Passage for review -
--- START ---

New Yorkers question mayor’s motivations for re-opening schools in New York City¬

Can schools tether tax-paying New Yorkers to the city?

NYC School buses, Photo by Pom’ (CC BY-SA 2.0)

(NEW YORK, NEW YORK)— After months of caution, De Blasio’s decision to partially re-open New York City’s public schools has elicited panic and confusion among concerned parents. The Brick Underground’s prescient story on a possible “second exodus” of New York families provides another possible interpretation of the city’s motives: preventing the flight of families who provide valuable tax revenue for the city.

As more New Yorkers seek property outside of the city, many more reported that they too might leave if schools were to remain entirely closed in the fall. Already the city has seen well-off New Yorkers fleeing to far-off suburbs they once may have eyed with scorn. This comes at a time when New York City was already forced to make painful cuts to its budget, with thousands laid off during the pandemic.

--- END ---

Provided data -
--- START ---

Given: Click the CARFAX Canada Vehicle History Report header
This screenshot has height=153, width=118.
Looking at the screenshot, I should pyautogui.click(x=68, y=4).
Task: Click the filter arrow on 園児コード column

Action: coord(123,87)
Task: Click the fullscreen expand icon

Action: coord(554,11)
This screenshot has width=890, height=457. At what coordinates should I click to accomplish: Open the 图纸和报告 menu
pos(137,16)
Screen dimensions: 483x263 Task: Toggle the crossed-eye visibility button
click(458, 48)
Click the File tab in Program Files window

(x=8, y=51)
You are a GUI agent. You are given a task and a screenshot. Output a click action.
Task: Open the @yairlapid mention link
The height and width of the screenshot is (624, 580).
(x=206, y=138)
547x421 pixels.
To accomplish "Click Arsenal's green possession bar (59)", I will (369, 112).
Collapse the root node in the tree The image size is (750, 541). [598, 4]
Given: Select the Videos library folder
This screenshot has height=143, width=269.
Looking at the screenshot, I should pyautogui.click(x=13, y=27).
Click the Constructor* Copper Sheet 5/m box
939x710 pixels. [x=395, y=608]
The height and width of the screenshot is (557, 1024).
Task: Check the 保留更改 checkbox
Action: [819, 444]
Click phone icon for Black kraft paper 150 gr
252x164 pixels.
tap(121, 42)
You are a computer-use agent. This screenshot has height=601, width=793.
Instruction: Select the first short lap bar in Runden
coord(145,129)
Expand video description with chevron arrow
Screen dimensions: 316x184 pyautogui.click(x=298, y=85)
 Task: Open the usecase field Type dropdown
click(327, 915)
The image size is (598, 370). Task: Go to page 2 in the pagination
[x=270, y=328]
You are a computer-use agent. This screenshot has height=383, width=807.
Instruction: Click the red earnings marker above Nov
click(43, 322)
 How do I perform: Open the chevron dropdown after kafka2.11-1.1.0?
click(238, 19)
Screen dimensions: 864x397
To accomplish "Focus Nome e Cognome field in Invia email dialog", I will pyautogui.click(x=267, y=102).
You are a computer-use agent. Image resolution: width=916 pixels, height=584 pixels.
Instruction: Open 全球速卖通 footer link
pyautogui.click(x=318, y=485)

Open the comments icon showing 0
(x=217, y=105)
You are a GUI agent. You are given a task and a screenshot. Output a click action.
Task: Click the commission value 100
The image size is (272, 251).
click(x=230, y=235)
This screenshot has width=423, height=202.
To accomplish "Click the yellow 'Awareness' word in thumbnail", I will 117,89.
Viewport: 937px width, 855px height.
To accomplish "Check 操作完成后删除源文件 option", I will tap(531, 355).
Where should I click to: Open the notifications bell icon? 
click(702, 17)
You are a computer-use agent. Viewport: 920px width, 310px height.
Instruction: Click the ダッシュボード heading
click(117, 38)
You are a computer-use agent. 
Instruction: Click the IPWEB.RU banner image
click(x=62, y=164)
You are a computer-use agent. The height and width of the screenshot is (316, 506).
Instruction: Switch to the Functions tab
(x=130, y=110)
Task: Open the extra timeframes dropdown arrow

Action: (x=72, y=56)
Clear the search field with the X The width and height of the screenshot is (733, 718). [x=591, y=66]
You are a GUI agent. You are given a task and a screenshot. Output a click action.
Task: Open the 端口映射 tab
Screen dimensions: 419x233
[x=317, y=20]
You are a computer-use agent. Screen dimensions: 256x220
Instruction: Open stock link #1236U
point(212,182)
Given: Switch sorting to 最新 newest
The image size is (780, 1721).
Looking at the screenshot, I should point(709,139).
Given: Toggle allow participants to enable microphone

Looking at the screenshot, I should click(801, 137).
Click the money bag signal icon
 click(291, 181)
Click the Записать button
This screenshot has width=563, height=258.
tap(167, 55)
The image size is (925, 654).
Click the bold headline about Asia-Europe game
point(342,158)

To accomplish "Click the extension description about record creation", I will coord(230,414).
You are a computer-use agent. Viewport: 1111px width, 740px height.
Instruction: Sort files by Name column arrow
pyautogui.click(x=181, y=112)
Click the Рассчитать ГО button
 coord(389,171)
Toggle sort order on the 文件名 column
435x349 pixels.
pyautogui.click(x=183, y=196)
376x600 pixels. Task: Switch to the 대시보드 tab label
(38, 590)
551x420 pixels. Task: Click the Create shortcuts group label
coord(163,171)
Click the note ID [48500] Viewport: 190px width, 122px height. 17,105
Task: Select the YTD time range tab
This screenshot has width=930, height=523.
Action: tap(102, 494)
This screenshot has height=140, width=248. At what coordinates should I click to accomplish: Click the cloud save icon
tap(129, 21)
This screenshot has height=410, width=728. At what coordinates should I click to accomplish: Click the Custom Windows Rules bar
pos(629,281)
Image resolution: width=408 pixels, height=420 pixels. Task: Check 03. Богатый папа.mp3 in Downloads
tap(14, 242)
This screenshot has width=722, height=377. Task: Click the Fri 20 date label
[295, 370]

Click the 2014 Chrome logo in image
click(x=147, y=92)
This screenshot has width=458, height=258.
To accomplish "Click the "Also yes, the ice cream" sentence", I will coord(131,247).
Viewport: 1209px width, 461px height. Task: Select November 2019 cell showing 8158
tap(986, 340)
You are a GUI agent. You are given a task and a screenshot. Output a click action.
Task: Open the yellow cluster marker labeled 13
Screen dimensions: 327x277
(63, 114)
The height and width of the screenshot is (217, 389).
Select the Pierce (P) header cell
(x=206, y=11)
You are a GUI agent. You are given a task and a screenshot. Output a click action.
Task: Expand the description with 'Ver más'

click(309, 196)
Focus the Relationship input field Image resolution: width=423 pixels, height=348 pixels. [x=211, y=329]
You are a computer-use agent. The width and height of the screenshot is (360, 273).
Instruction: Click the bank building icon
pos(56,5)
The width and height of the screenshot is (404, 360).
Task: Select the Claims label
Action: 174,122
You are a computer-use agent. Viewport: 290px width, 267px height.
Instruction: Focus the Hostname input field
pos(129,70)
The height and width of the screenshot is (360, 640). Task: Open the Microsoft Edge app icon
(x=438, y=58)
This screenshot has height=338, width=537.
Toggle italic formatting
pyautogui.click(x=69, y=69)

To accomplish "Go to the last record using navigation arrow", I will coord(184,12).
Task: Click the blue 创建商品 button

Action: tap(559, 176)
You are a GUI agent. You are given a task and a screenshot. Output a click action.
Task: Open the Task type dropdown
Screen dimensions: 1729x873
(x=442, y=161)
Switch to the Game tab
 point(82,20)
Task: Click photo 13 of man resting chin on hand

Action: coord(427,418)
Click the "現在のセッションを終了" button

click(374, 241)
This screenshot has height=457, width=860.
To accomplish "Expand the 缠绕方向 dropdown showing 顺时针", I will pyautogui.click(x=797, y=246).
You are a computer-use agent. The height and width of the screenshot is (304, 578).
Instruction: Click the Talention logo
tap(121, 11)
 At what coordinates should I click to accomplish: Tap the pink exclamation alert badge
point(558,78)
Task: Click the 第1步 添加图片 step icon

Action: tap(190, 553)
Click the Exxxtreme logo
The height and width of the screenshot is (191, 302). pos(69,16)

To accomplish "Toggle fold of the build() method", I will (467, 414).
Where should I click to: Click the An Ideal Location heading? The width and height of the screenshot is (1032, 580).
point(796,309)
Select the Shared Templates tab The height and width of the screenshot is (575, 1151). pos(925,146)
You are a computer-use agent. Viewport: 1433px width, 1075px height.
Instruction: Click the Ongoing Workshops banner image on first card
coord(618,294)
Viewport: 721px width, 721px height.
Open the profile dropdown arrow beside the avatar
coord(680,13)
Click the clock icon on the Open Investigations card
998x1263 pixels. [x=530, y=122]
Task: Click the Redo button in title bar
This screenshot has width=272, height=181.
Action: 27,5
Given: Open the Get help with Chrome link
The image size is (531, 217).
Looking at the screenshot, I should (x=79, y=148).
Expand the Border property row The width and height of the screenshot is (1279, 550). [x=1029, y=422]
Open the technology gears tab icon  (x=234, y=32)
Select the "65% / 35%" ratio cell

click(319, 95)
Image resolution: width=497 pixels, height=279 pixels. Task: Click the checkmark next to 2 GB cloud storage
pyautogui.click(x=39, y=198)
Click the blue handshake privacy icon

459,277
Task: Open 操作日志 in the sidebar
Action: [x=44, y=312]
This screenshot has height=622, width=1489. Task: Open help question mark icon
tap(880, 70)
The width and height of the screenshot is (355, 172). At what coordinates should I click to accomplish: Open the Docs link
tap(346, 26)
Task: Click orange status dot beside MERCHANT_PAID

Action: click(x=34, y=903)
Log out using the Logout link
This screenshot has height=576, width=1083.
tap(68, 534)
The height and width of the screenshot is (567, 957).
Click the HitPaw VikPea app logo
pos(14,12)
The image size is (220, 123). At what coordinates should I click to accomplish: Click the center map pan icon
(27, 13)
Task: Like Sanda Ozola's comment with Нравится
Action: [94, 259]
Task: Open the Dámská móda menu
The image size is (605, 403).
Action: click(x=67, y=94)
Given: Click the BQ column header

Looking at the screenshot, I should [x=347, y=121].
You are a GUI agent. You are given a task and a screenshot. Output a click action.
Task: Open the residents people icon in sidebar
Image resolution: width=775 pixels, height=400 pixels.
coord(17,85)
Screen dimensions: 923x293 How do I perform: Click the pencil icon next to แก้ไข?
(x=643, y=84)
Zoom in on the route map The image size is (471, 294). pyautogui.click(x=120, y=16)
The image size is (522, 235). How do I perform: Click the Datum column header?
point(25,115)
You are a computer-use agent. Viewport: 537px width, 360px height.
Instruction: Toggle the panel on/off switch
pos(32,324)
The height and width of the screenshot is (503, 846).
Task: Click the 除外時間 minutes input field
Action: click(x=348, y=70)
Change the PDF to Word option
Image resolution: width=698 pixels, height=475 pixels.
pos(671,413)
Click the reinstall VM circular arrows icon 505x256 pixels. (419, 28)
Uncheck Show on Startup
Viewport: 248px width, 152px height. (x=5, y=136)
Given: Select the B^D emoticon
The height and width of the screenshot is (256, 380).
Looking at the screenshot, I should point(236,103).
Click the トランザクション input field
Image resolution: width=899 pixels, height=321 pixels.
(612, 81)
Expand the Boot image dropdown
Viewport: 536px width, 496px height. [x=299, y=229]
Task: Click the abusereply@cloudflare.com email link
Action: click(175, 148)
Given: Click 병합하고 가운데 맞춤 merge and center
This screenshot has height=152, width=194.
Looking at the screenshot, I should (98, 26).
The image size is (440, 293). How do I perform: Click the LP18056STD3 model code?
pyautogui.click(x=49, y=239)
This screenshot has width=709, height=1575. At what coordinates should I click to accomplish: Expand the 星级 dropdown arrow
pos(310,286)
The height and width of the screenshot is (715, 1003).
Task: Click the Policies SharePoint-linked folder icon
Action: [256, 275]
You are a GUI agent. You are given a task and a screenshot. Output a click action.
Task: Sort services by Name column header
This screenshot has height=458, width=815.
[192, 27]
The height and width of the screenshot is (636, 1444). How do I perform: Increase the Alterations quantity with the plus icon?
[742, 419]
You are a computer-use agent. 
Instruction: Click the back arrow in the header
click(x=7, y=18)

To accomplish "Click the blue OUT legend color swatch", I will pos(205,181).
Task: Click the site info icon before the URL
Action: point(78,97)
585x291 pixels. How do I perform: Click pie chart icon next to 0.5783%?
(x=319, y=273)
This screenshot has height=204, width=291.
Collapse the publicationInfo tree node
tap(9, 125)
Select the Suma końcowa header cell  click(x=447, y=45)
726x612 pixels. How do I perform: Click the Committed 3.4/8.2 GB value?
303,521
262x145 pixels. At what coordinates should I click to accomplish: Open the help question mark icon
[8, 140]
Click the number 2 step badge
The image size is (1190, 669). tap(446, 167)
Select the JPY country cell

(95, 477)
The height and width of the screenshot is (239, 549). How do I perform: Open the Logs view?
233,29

--- END ---

Required work -
A) According to the article on reopening New York City schools, what might many New Yorkers do if schools stayed entirely closed in the fall?
B) Continue the article on reopening New York City schools from its last sentence.
The items are separate material, unrelated to the article on reopening New York City schools.

Answers to the exercises -
A) They might leave the city.

B)
Yet it need not be so dire. As of July 13, there have been 315 new cases reported in New York City. That’s a far cry from New York’s April peak of 8,021 new cases, or Florida’s record setting 11,458 new cases, reported on the Fourth of July, which continue to rise while the GOP-controlled state stubbornly refuses to enforce any precautions. Other countries that have recovered from earlier COVID spikes only to reopen later have not yet reported any significant rise in cases—so long as the necessary precautions are in place. The only question is whether New York’s beleaguered DOE can invest in the needed testing and infrastructure to protect its most vulnerable students.